◆ Task requirements:
#1 List every distinct username that posts in the planted tank thread.
#2 Rewrite the planted tank thread from "1.5ft Alpha @" up to and including "in the competition?", changing "competition" to "contest".

◆ Selected passage:

..........

# Planted Tanks > Aquascaping >  my tank(s) update

## lorba

Planted Tank Folders

 3ft @ home

 1.5ft Alpha @ Office

 1.5ft Bravo @ Office

 
Shrimp tank Alpha @ office

----------


## Simon

so r we expected this and yr office tank to be in the competition?

----------


## lorba

i will put this in... but only to beef up the number of participants..  :Smile:

----------


## hwchoy

lorba, can you tell me how to get the moss on that wood/rock? Did you tie it yourself or bought it pre-tied? I'm planning to tie moss on rock but not sure how to tie them to get that &amp;quot;hat&amp;quot; effect. Do I tie only the top portion of the wood/rock?

----------


## lorba

choy, u mean the pieces with java fern or the other one?

With Java fern and Nana
-----------------------
wrap the fern and nana like dumpling first.. then just spread a single, very thin layer of java moss over it, looks ugly for a wk or soon and then it takes off.

The moss grows somewhat in a same direction which look neat. You can shape it by pressing here and there when its thick enough.

----------


## eggz

Woah...great looking tank you gots there. What's the foreground? hairgrass? very nice!


eggz

----------


## lorba

thanks, and yup, HG.. but they look messy. always have to comb them for loose java moss and riccia.. quite fed up..

----------


## Mez

Nice!

..........

Target pointing data:
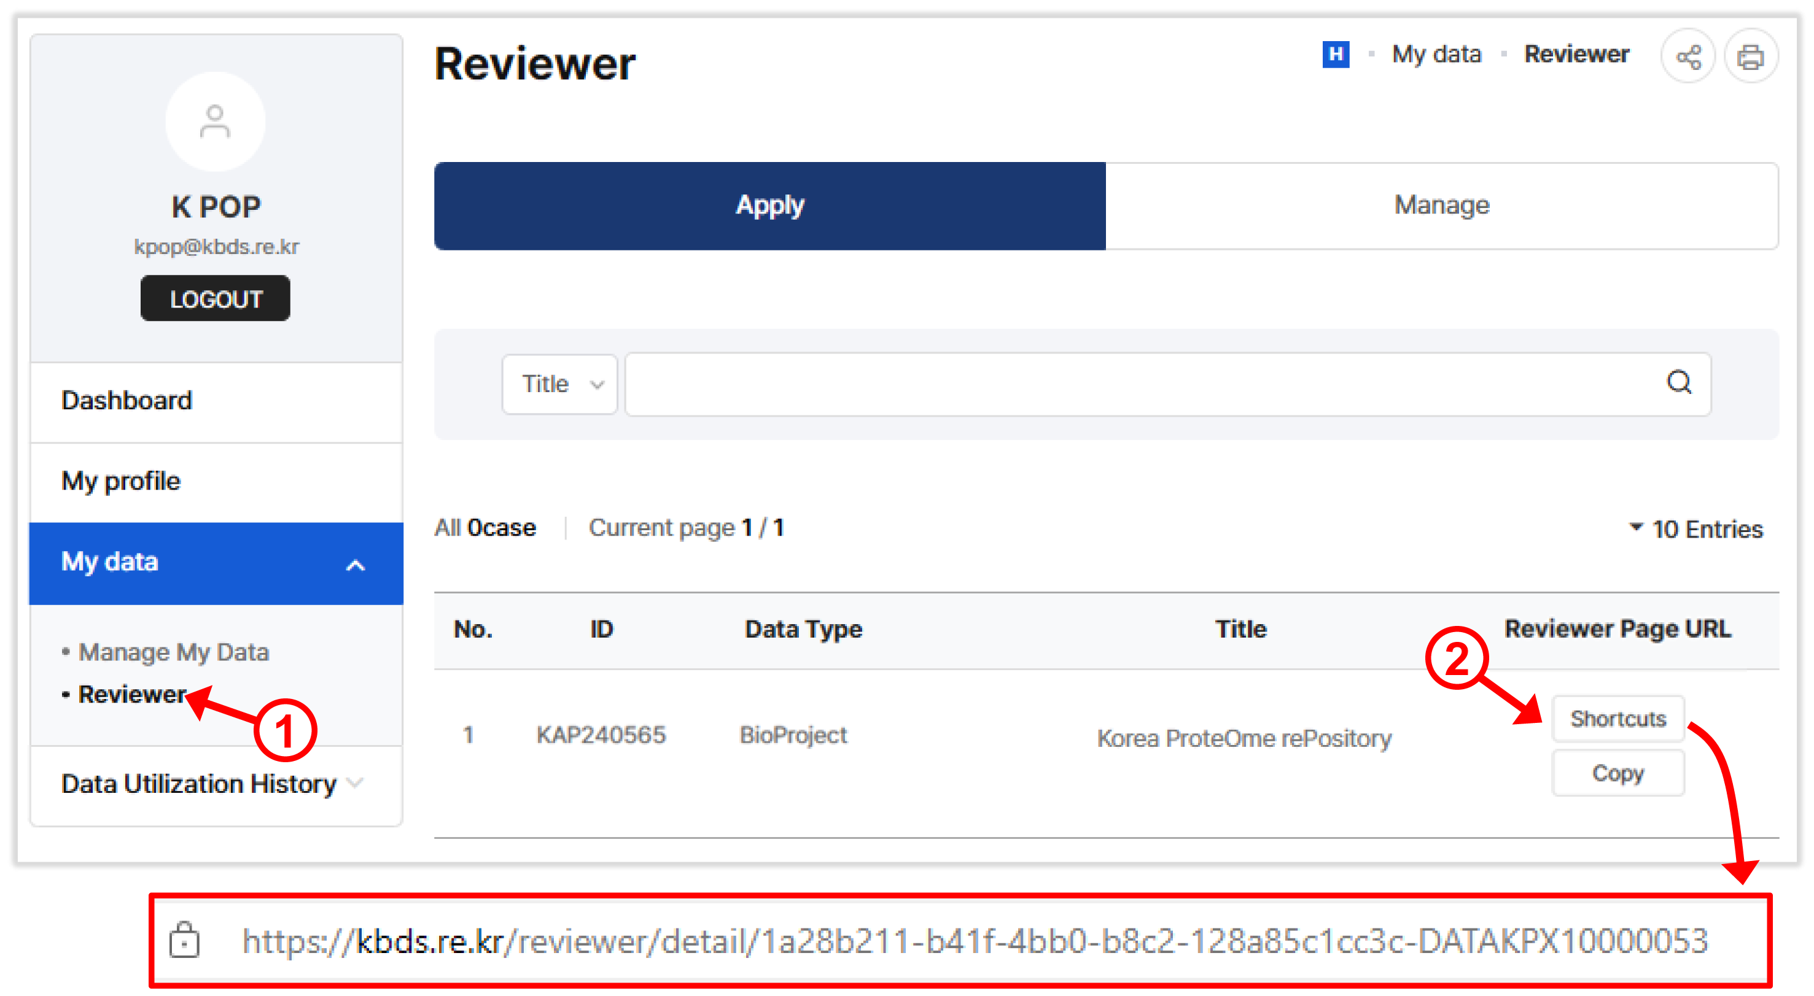The image size is (1814, 996).
Task: Open the Title search filter dropdown
Action: click(559, 384)
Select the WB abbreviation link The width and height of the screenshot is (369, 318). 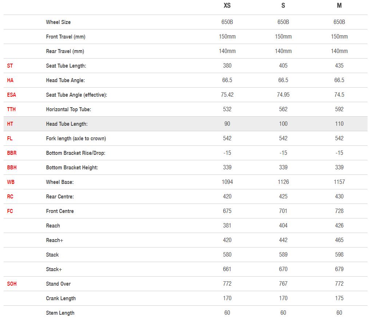(11, 182)
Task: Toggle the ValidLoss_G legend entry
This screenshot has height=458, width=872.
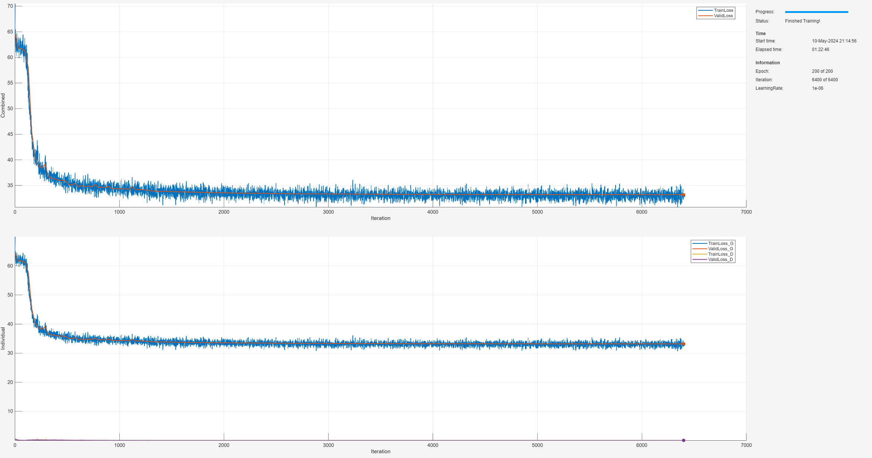Action: tap(720, 249)
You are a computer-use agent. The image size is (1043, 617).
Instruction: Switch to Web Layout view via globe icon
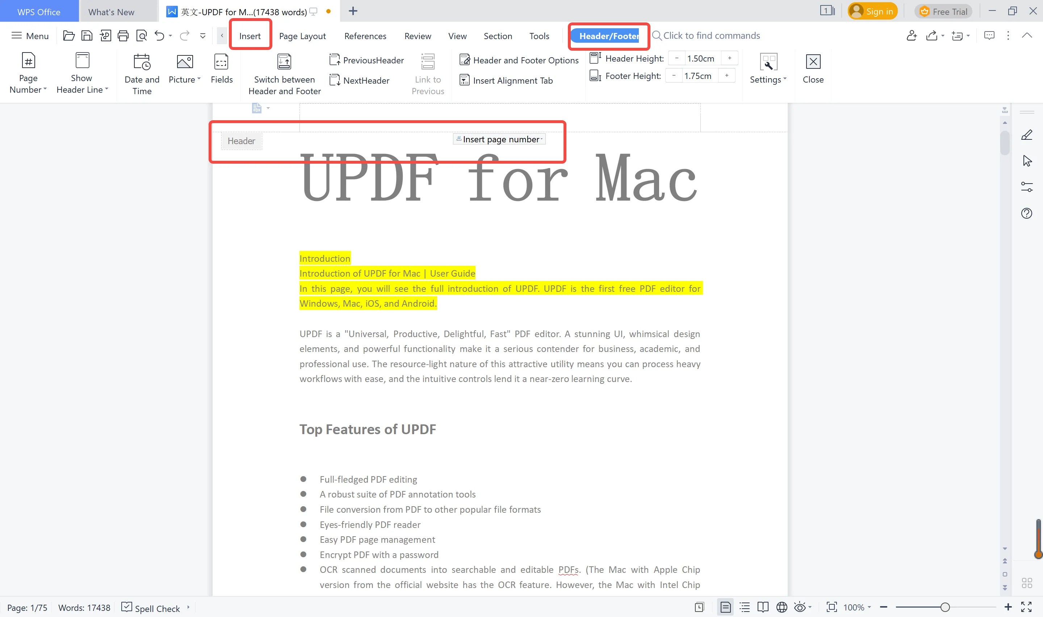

..........

◆ Exercise answers:
#1 lorba, Simon, hwchoy, eggz, Mez

#2
1.5ft Alpha @ Office

 1.5ft Bravo @ Office

 
Shrimp tank Alpha @ office

----------


## Simon

so r we expected this and yr office tank to be in the contest?